A Gender Rights Activist working with the tribal and marginalized communities in india, Srilekha is a PhD scholar working on understanding body and sexuality among tribal girls, to fill the gaps in research around indigenous women and their stories. Srilekha has worked extensively at the grassroots level with community based organisations, through several advocacy initiatives around Gender, Mental Health, Menstrual Hygiene and Sexual and Reproductive Health Rights (SRHR) for the indigenous in Jharkhand, over the last 6 years.

Srilekha has also contributed to sustainable livelihood projects and legal aid programs for survivors of sex trafficking. She has been conducting research based programs on maternal health, mental health, gender based violence, sex and sexuality. Her interest lies in conducting workshops for young people on life skills, feminism, gender and sexuality, trauma, resilience and interpersonal relationships.
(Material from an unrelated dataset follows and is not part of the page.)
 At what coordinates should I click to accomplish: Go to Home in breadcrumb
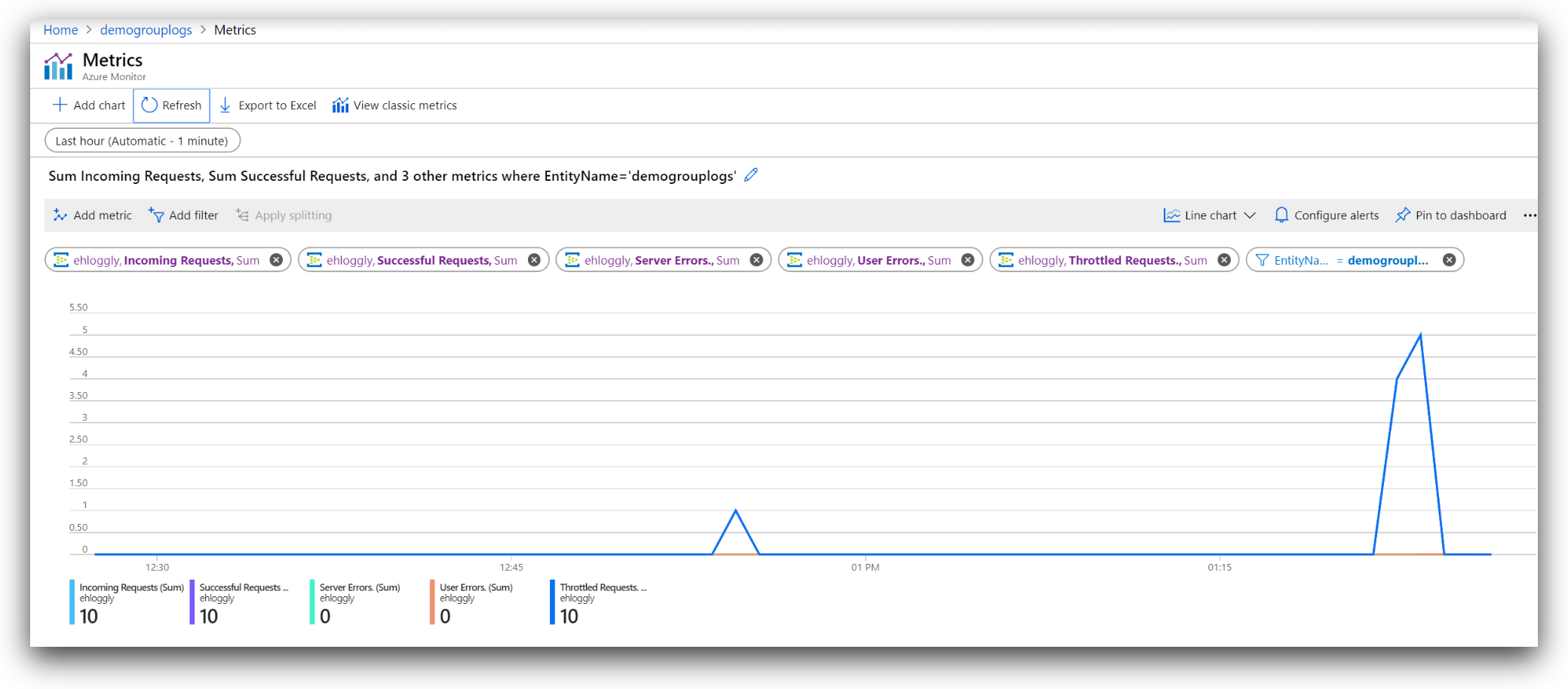pos(60,30)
A Guwahati-based college student pursuing her Masters in Tata Institute of Social Sciences, Bidisha started the #BleedwithDignity campaign on the technology platform Change.org, demanding that the Government of Assam install
biodegradable sanitary pad vending machines in all government schools across the state. Her petition on Change.org has already gathered support from over 90000 people and continues to grow.

Bidisha was selected in Change.org’s flagship program ‘She Creates Change’ having run successful online advocacy
campaigns, which were widely recognised. Through the #BleedwithDignity campaign; she organised and celebrated World Menstrual Hygiene Day, 2019 in Guwahati, Assam by hosting a wall mural by collaborating with local organisations. The initiative was widely covered by national and local media, and the mural was later inaugurated by the event’s chief guest Commissioner of Guwahati Municipal Corporation (GMC) Debeswar Malakar, IAS.